Mind reading will give you subtle (or perhaps glaringly obvious) clues as to which direction to proceed during conversations, while mind control gives you the chance to “hack” people’s brains, bending them to your will. However, they’ll remember you having done this and get unreasonably chippy about it later on.
Each ability costs a shot of energy, which isn’t of any real interest until you learn each shot can only be used once per mission, unless you can find somewhere to recharge them. If you have five shots, you can use five of your abilities while in the field. The final slot does recharge, but very slowly. This all means you have to make sure you don’t recklessly waste your abilities, or you’ll end up having a difficult time.
Once you’ve completed your objectives, your energy will be fully recharged and you’ll end up in one of Human Revolution’s hub areas. One of these will be Shanghai, which now has a city built on top of the old one, leaving the original metropolis in perpetual darkness. This hub is full of people, all of whom can be talked to in more than a perfunctory way.
This is difficult to believe, but Eidos Montreal is sticking to its guns on the topic, claiming that minor NPCs’ dialogue won’t be the monosyllabic repetitive one-liner affairs. Regardless of these incidental conversations though, which will be of the basic couple of choices, different outcomes type, the more fleshed out characters will be a different kettle of vocal fish altogether.
According to Eidos Montreal, it takes between six to eight hours to record a fully branched conversation for each character you’ll engage in a proper talk with, such are the apparent intricacies of the dialogue paths. People will also go on for much longer than you’ll be used to, which could be a superb thing or utterly horrible, depending on the quality of the writing and the voice acting involved. A lot is going to hinge on who you get to play and, more importantly, who plays him.
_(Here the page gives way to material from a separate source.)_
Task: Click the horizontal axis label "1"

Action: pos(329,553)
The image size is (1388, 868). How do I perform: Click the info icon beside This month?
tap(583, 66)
In a game with a focus on chatting, it’s important you don’t despise the person doing the said verbalizing. There’s no JC Denton here, being that he’d be minus two years old at the time Human Revolution takes place. No matter how much augmentation someone has, being a mere glint in the bio-milkman’s eye isn’t going to help in the fight against futuristic global corruption. Instead, you’ll be one Adam Jensen, a security guard whose arms have been sundered from his body by some augmented swine. This would be the end of most people’s career in international espionage you’d think, but not for Jensen. He’s only gone and got himself some big and glossy robotic arms, hasn’t he?